Un personaje legendario como Stan Lee.
Una imprenta.
Un notario.
Y sangre humana.
Todo para publicar un cómic.
La combinación es tan absurda que, si alguien hubiera presentado el proyecto como una película de ficción, probablemente el productor habría dicho:
—No, eso es demasiado exagerado.

Y entonces apareció el rumor más extraño
Como suele suceder con las historias de KISS, la realidad ya era suficientemente extravagante.
Pero la imaginación colectiva decidió que todavía podía mejorarla.
Con el tiempo comenzó a circular una historia según la cual la tinta que contenía sangre de KISS habría terminado utilizándose, por error, para imprimir una publicación completamente distinta.
La supuesta víctima de este accidente editorial habría sido nada menos que Sports Illustrated.
La imagen mental es maravillosa.
Uno compra una revista deportiva.
Abre una página.
Mira una fotografía de un atleta.
Y, sin saberlo, piensa:
—Qué extraño… ¿por qué esta página tiene una energía tan intensa?
Mientras tanto, en algún lugar, Gene Simmons probablemente estaría diciendo:
—¡Te dije que la sangre tenía que ir al cómic!
Ahora bien: esta parte debe tomarse como una leyenda o rumor no confirmado, no como un hecho histórico demostrado.
La documentación disponible respalda el episodio de la sangre utilizada en relación con la tinta del proyecto de KISS y Marvel, pero la supuesta confusión con Sports Illustrated no tiene el mismo nivel de evidencia.
Así que, por ahora, podemos dejarla en la categoría de:
«¿Y si hubiera ocurrido?»
Y, sinceramente, es una categoría bastante divertida.
KISS entendió algo que otros tardaron mucho más en descubrir
Más allá de lo cómico de la historia, hay una razón por la que esta anécdota resulta tan representativa de KISS.
La banda comprendió muy pronto que su identidad no estaba limitada a sus canciones.
KISS era una experiencia.
Era música, espectáculo, maquillaje, personajes, narrativa y una estética reconocible al instante.

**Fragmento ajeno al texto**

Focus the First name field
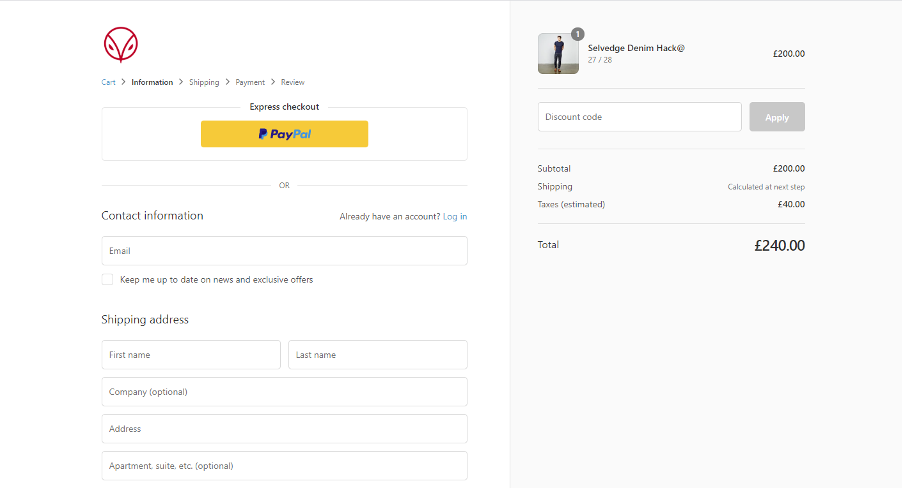Image resolution: width=902 pixels, height=488 pixels. tap(191, 355)
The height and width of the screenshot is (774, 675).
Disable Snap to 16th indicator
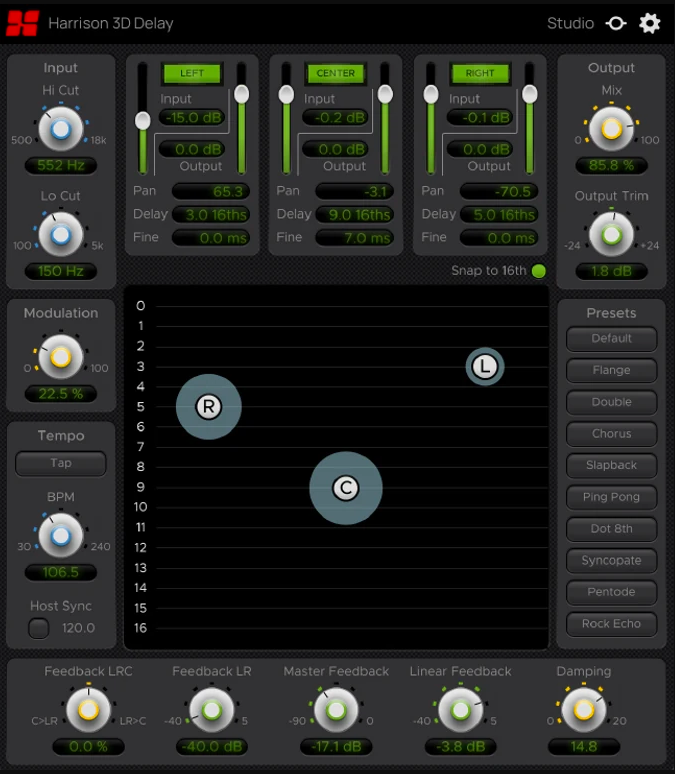[x=539, y=271]
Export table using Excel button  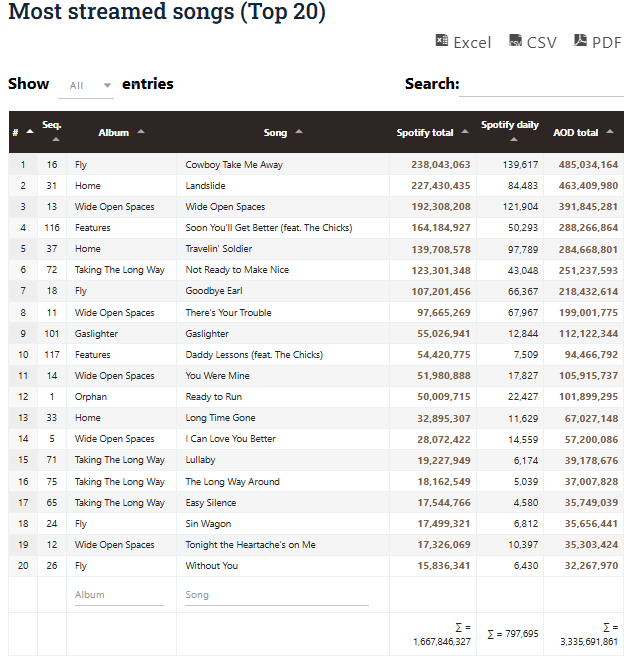(x=463, y=42)
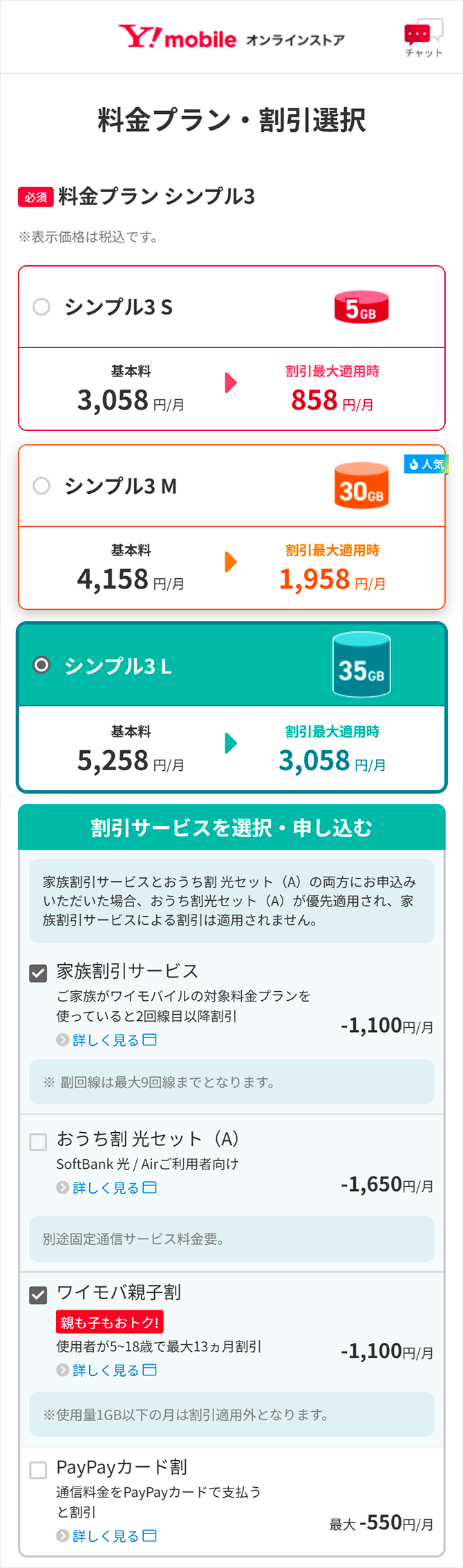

El cómic era simplemente otro escenario.
Y la sangre fue una manera exagerada —muy KISS— de convertir esa imagen en algo tangible.
La banda no quería simplemente aparecer en las páginas de Marvel.
Quería dejar una marca.
Y vaya si la dejó.
En términos de marketing, la idea fue extraordinariamente eficaz porque convirtió un lanzamiento editorial en una historia que podía contarse una y otra vez.
Y aquí estamos, casi medio siglo después, todavía hablando de ella.
Eso sí que es una buena campaña promocional.
Aunque probablemente no sea una estrategia que convenga recomendar para todos los grupos musicales.
Especialmente si el cantante principal tiene fobia a las agujas.
La moraleja: nunca subestimes el poder de una buena historia
La historia de KISS y el cómic tiene algo que pocas campañas publicitarias consiguen: es imposible olvidarla.
Puedes olvidar una fecha de lanzamiento.
Puedes olvidar una campaña de anuncios.
Puedes olvidar cuánto costaba el cómic.
Pero es difícil olvidar la frase:
«KISS puso su propia sangre en la tinta de un cómic».
Y quizá ahí estaba precisamente la genialidad.
KISS convirtió su propia exageración en una herramienta creativa.
Mientras otras bandas intentaban parecer auténticas, ellos decidieron llevar la autenticidad hasta un extremo casi caricaturesco.
Si su imagen era teatral, hicieron teatro.
Si su música era espectacular, hicieron espectáculo.
Y si iban a aparecer en un cómic…
Bueno, pues aparentemente había que llevar un poco de sangre a la imprenta.
Porque, después de todo, ¿qué podría ser más KISS que eso?